The rally was held on the anniversary of the mine disaster Aug. 4, 2014 that spilled millions of cubic metres of tailings and water into Hazeltine Creek, Polley Lake and Quesnel Lake instantly closing the mine.
“When we found out there was absolute shock,” said United Steeworkers Local 1-425 president Paul French. “No one could believe it had happened and the devastation it actually did. When I first went out there I thought ‘holy moly this can never get cleaned up’ but it did.”
French credited Cariboo-Chilcotin MLA Donna Barnett’s efforts, insisting a lot of the remediation work would have never happened without her.
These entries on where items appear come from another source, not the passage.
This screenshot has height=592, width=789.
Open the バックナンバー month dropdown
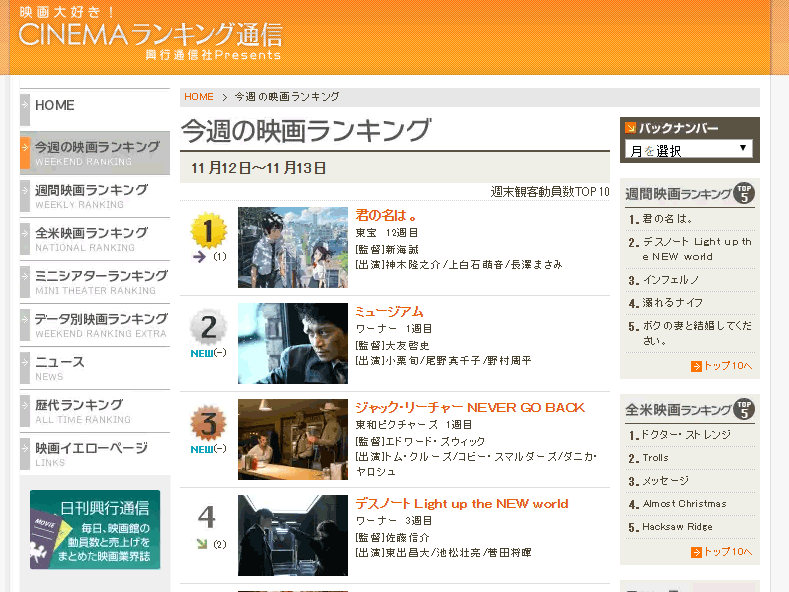[689, 150]
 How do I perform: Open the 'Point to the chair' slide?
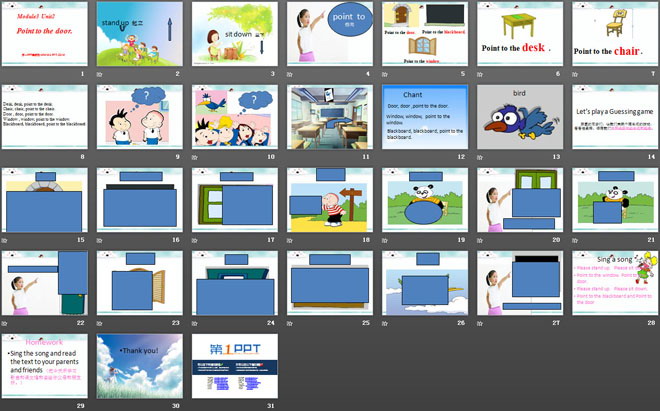click(615, 33)
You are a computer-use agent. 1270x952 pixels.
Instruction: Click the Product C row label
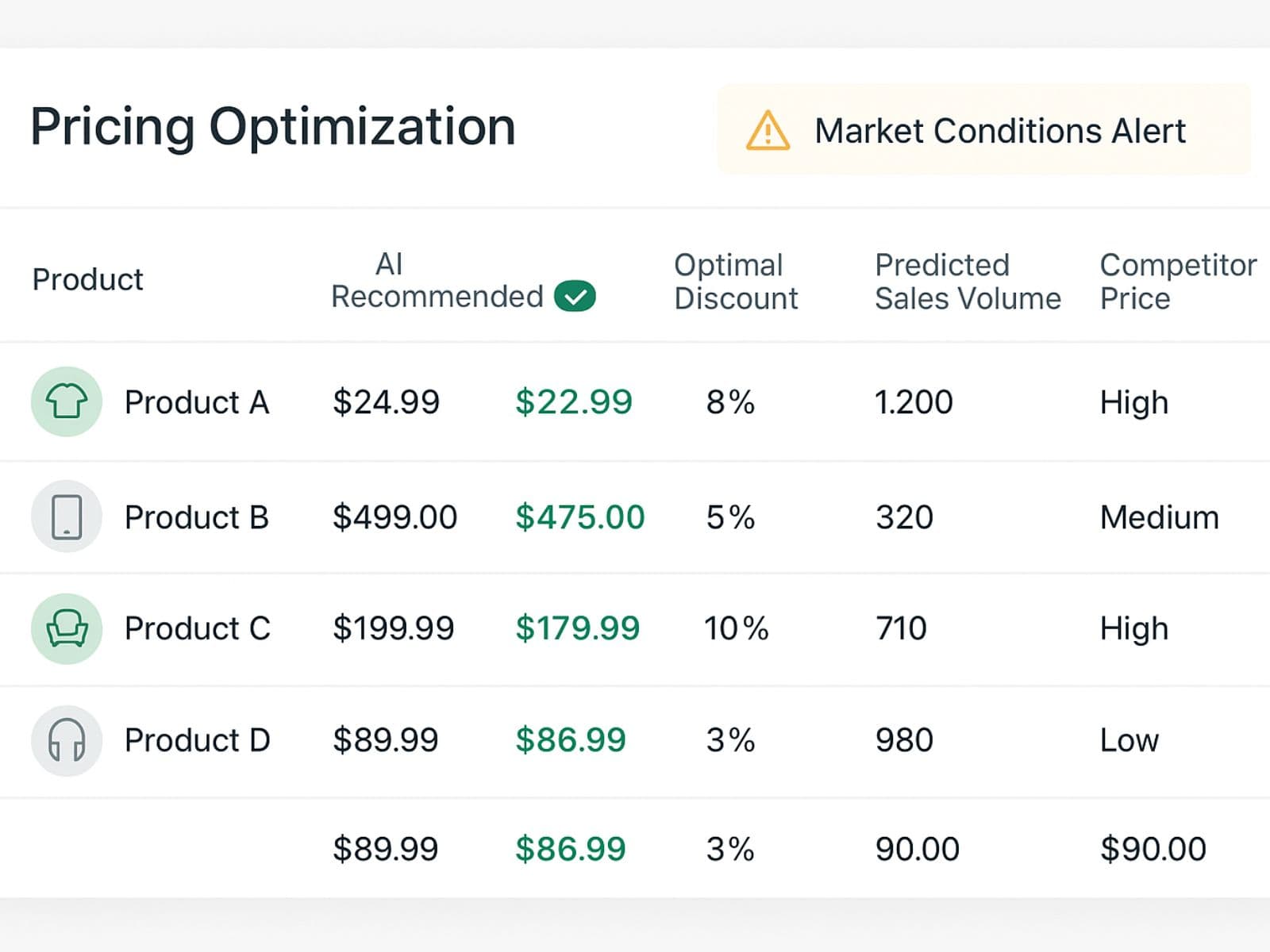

“When the breach happened there was a USW convention in Las Vegas and there was no expertise around to help me out so I called Donna,” French said.
The two met with Premier Christy Clark and secured a commitment from Imperial Metals, Mount Polley Mine and the government to have the employees of the mine do the remediation work.
“With that the cleanup started, all the fears of the contamination got cured, and while we’re not going to know what all the doomsday fears will be for another four years, we believe right now everything is going as planned.”
The amount of work done by the employees to restore Hazeltine Creek is overwhelming, French added.
“They went from mining to almost being landscapers.”
It is still difficult for the workers who have kept their jobs because so many have been laid off, he added.
“This rally today is to let people in our area know that people are still not employed and the mine itself has an impact on all the communities around us.”
French also emphasized the role of the Williams Lake and Soda Creek Indian Bands in the aftermath of the spill.
“They are the group sitting out there being the watch dogs to make sure government is doing what it’s supposed to be doing and that Mount Polley Mine does what it says it’s going to do,” French said.
With the First Nations, who have no bias except to protect the land, watching what’s being done, the mine can restart, he added.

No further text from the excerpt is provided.